Kids typically lose interest in foods such as milk, eggs, meat, cheese, breads, cereals, fruits, vegetables, etc., which contain protein. Instead, they prefer sweet snacks and sugary drinks.

Increased crying

Infants cry more easily when they’re overtired. Their cries sound louder and last longer compared to those who slept well.

Increased crying

Difficulty falling asleep

Many babies find it difficult to fall asleep once they’ve missed several consecutive night feeds. They may also refuse to settle down unless they receive comfort care.

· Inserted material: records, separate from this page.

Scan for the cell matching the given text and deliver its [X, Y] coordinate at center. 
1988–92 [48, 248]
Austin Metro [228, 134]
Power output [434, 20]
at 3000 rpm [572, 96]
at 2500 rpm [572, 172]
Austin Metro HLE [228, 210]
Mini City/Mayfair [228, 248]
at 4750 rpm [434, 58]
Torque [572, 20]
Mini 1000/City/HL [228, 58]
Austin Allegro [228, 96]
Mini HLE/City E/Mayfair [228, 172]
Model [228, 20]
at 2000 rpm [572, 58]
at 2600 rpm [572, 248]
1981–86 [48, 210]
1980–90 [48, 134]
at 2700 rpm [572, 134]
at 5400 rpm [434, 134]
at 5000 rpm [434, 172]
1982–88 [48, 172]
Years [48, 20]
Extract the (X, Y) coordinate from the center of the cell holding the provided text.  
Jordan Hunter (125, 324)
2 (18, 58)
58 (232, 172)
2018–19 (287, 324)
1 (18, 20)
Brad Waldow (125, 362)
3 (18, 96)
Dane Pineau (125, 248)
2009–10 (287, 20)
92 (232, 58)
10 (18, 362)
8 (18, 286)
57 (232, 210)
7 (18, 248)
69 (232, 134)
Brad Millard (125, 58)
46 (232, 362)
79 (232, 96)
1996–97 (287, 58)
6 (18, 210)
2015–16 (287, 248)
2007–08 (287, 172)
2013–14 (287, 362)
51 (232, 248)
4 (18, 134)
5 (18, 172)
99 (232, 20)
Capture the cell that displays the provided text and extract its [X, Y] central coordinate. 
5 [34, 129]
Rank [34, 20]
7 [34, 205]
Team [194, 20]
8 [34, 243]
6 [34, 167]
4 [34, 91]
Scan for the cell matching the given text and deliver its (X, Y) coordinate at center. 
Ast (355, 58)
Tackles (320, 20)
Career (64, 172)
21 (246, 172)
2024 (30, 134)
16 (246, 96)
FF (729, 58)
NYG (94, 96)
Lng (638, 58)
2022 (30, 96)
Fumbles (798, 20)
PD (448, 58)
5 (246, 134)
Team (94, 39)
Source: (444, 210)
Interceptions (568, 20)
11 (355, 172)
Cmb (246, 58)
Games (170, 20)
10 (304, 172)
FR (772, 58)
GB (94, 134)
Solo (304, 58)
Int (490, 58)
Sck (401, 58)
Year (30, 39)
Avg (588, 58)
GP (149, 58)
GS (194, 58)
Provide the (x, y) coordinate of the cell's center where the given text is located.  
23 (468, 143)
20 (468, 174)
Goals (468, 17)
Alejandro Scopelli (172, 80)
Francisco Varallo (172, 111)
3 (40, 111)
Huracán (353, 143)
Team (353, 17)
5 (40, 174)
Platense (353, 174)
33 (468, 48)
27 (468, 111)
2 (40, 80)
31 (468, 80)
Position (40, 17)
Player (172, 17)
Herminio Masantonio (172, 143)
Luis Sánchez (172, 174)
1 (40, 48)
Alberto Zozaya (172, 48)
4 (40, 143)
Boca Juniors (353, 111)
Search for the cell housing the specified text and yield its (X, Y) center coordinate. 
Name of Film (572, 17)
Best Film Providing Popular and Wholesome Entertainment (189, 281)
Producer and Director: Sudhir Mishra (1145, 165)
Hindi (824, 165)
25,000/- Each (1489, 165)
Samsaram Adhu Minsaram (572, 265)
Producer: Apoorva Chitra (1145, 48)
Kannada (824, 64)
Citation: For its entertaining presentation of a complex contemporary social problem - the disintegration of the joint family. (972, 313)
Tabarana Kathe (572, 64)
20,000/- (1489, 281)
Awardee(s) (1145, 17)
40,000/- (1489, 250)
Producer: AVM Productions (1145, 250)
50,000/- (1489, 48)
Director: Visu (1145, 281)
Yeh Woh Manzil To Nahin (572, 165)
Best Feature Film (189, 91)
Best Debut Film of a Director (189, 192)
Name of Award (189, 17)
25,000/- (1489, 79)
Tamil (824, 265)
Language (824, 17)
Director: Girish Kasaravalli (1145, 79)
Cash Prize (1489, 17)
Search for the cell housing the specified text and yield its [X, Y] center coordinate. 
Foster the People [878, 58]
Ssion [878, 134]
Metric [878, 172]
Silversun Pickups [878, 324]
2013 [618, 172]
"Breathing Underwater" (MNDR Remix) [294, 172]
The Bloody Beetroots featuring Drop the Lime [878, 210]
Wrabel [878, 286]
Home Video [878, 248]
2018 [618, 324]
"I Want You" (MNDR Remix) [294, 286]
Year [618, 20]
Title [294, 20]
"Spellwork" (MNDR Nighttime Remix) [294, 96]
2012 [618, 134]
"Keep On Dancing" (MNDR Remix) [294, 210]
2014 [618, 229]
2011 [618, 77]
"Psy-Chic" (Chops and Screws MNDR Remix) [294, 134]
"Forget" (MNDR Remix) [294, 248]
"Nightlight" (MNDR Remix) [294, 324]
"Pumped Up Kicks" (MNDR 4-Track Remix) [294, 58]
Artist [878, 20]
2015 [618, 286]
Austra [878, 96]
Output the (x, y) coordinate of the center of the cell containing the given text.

How Long Does Jet Lag Last in Babies

The first thing you need to know is that it’s not a disease. It’s just your body adjusting to the time change, and it can take anywhere from 24 hours to several days for your baby to adjust. The good news: Jet lag doesn’t usually cause any problems with sleep or feeding patterns.

What Causes Jet Lag?

Jet lag happens because our bodies don’t get enough rest while we travel through different time zones. When we cross more than one zone, our internal clock gets confused about where day ends and night begins. This means that even though it feels like we’ve been awake all night, we actually haven’t slept at all! Our circadian rhythms which regulate everything from sleeping habits to hormone levels — also shift out of sync with each other. As a result, we feel tired throughout the entire trip.